Este hábito diário de sairmos para a rua e perguntarmos, “tudo bem?”, por não sabermos como nos dirigir a quem anda de cabeça perdida sem saber onde encostar o corpo. Depois vêm os cumprimentos, responde-se, que sim, tudo bem, dão-se as mãos, beijam-se os rostos, entorna-se um pingo de café na roupa e segue-se rumo ao mais que conhecido mundo onde nos lamentamos, sempre que nos cruzamos com uma chuva a mais ou um sol a menos.
“Hoje o dia está lindo, apetece sair por aí e colher sal das ondas do mar. Iodo e sol nas pernas fazem bem às varizes” dizem umas.
“Pois mas nem sempre se pode fazer o que se tem vontade. É preciso trabalhar, é preciso”, dizem umas e uns.
Depois vêm os pombos esganados de fome a picar alguma migalha esquecida por entre as pedras da calçada, enquanto outros sobrevoam os barcos atracados no cais. Ali há fartura de tudo até que chegue a hora da partida. Enquanto isso, alguém esquecido de que, há vida já, a andar num rebuliço, para que à noite se coloque comida na mesa, se ajuntam, corpo com corpo, boca com boca, braços com braços. Depois tudo muda e até parece que cidade se transforma toda nas bocas de quem tem a sede de amor a escorrer pelos dedos.
Não deve haver nada pior do que acordar com um vazio matutino, encontrando-se perante uma figura estranha no meio dos lençóis dobrados. Nada pior do que abrir os olhos pela manhã e ver que o amor sumiu por um pensamento qualquer, que acabou de partir os vidros das janelas. Pode até pensar-se que ainda não se acordou, e que se vive num sonho que espera o som do despertador para nos trazer de volta à nossa realidade. Um vazio desdobrado, um sonho dentro de outro sonho. Pior é também acordar com um estranho na cama e momentos depois ouvir sons estranhos vindos da cozinha. Na noite anterior devem ter-se consumido, um e outro, e falado palavras ao ouvido, daquelas que todos gostamos de ouvir, mesmo que saibamos que são palavras ao vento. Às vezes dou comigo a pensar que o amor devia ter como denunciar estas cenas, e levá-las para um palco construído no meio do mar.

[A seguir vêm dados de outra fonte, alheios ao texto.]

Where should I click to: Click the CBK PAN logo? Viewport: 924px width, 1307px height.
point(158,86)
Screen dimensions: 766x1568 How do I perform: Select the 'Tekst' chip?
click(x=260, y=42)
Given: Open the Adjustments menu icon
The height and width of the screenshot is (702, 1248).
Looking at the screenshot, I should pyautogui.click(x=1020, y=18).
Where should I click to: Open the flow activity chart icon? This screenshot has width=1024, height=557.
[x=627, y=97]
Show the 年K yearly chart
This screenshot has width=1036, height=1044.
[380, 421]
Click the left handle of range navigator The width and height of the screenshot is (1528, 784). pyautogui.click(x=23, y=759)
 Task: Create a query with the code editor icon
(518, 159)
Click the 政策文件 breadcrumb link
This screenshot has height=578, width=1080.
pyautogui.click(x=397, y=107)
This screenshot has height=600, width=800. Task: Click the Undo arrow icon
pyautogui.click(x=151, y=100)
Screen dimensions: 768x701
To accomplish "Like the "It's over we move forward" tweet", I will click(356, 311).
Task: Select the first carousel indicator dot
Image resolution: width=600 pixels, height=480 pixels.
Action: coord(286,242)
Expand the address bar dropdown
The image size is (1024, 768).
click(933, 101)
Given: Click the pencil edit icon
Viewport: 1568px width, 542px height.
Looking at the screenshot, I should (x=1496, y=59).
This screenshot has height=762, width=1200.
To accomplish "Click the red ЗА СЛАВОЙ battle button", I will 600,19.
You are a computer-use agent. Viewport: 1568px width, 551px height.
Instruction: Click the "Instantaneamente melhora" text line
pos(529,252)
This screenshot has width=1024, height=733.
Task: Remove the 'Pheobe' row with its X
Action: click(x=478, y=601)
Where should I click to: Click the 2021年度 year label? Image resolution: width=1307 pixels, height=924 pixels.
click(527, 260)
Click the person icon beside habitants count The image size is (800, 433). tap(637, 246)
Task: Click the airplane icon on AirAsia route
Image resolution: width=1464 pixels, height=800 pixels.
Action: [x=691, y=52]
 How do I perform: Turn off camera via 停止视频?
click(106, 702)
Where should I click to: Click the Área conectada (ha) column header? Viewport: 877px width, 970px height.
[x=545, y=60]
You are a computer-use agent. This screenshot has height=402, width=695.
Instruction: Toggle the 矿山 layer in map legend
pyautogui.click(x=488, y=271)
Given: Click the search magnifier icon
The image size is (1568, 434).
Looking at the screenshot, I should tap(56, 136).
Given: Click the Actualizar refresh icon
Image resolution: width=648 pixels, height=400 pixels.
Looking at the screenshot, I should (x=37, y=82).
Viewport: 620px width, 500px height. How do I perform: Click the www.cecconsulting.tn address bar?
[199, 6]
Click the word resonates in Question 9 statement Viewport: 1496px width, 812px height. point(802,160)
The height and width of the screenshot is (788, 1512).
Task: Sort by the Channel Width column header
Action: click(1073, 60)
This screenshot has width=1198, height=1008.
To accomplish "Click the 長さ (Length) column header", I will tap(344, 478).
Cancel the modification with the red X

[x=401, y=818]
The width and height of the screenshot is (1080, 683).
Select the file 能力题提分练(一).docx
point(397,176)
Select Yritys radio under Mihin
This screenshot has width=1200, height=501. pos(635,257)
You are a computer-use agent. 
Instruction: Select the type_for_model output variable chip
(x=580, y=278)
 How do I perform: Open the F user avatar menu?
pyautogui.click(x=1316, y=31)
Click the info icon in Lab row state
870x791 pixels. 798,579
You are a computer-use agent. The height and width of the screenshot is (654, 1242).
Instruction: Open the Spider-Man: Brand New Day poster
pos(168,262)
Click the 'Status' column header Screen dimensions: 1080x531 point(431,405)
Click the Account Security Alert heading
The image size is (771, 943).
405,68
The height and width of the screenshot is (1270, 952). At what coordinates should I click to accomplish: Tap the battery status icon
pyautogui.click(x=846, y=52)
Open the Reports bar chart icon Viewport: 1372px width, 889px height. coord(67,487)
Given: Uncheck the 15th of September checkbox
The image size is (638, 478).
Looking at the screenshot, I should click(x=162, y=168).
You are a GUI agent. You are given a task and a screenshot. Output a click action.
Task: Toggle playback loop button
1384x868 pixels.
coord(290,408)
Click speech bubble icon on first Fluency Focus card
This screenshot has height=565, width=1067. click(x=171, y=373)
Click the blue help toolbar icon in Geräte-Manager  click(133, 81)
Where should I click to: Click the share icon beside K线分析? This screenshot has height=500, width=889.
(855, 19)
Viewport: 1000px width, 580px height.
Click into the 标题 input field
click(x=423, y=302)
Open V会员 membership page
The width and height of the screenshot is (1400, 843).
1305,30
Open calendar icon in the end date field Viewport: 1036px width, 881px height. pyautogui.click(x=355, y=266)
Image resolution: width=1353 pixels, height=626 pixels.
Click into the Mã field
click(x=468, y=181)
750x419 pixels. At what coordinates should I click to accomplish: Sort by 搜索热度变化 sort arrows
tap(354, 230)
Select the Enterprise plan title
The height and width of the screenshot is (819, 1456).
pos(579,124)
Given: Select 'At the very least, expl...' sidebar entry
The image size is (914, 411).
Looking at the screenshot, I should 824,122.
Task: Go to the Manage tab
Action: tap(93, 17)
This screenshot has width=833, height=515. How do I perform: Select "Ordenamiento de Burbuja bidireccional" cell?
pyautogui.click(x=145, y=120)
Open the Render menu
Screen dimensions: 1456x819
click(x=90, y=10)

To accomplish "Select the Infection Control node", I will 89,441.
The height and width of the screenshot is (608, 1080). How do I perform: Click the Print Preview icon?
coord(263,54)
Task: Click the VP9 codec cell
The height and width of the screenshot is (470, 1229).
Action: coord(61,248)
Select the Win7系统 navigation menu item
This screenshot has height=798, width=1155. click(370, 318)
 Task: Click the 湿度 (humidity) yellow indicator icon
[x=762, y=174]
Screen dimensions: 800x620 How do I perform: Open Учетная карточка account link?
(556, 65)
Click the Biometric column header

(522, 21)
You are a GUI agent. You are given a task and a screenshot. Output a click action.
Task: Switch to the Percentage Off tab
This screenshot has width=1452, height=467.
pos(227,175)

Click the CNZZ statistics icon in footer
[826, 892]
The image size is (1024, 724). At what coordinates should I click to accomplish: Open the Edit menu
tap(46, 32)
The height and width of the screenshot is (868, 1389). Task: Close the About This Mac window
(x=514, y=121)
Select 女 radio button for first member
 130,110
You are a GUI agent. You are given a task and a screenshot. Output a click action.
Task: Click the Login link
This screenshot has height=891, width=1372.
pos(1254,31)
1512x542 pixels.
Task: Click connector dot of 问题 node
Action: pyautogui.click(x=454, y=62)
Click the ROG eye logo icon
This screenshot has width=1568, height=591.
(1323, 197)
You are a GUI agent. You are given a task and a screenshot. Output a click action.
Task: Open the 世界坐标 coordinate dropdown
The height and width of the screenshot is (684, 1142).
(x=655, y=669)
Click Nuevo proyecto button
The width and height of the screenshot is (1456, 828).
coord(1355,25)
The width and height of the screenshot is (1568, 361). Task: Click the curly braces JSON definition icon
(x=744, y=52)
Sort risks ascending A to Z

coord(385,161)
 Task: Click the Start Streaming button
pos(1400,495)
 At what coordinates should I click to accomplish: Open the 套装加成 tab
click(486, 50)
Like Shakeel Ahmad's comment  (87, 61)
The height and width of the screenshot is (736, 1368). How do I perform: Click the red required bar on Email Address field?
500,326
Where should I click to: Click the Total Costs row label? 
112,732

O sal seria o único tempero de um sentimento ainda em fase de preparação.
O amor é uma palavra, que, ao que parece, todos conhecem. Passam o tempo todo a falar no amor para aqui, amor para ali, mas sabe-lo no meio de tantos escombros onde guardam o ferro velho de uma vida, isso é que não. Entender os humanos não é fácil. Há pessoas que sabem que sim, que o amor existe, falam dele, fazem amor com ele e por ele e passam uma vida inteira a procura-lo, para o trazerem para bem perto, mas ele anda por outras avenidas tristes onde se encontram palavras de amor em cada esquina e em cada muro esbatidas com tinta-da-china. Serão estas pessoas como se costuma dizer: o amor em pessoas? Depois há aquelas, que não estão nem aí para o amor. A sua vida é focada em outros interesses, e o amor está mesmo li tão perto e não o veem.
A vida é feita destas e de outras coisas.